[Records from a pointing dataset]
--------------------------------------------------

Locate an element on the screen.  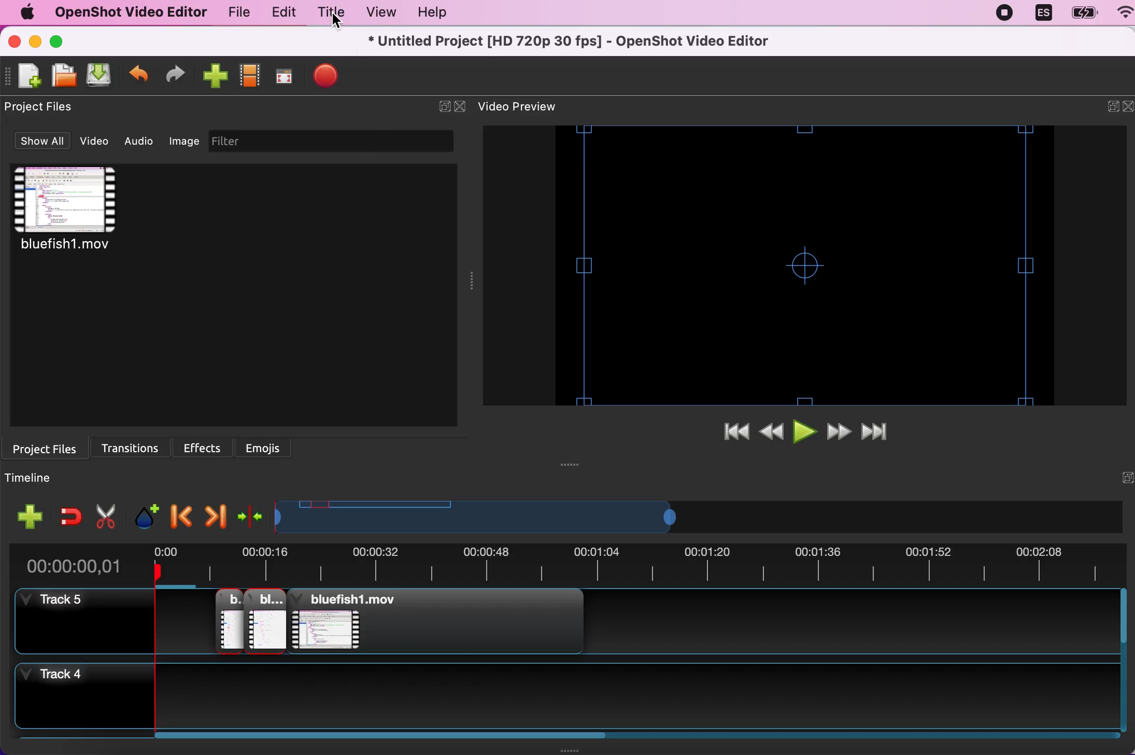
previous marker is located at coordinates (180, 513).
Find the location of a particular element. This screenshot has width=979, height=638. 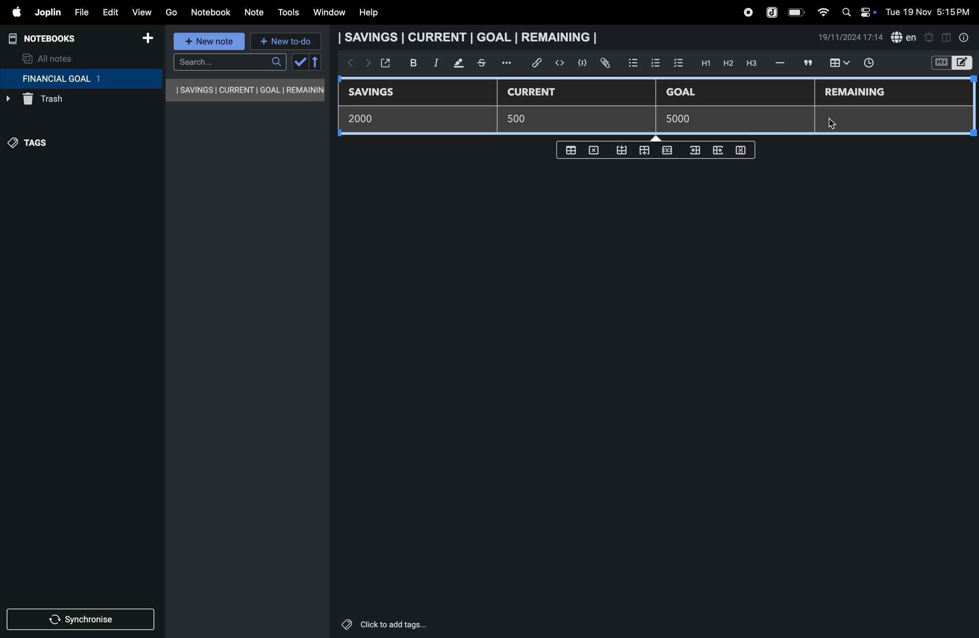

edit is located at coordinates (107, 10).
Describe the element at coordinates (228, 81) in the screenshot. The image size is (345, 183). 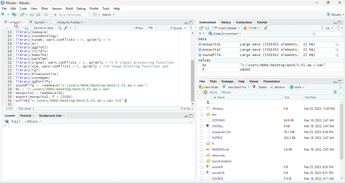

--------------------------------------------------

◆ PROBLEM TO WORK ON ◆
Turn the lines of the records above into a JSON list of strings, one string per line, skipping blank lines. Leave the pictures out.

◆ SOLUTION TO THE EXERCISE ◆
[
  "Locate an element on the screen.  ",
  "previous marker is located at coordinates (180, 513).",
  "Find the location of a particular element. This screenshot has width=979, height=638. ",
  "edit is located at coordinates (107, 10).",
  "Describe the element at coordinates (228, 81) in the screenshot. The image size is (345, 183). "
]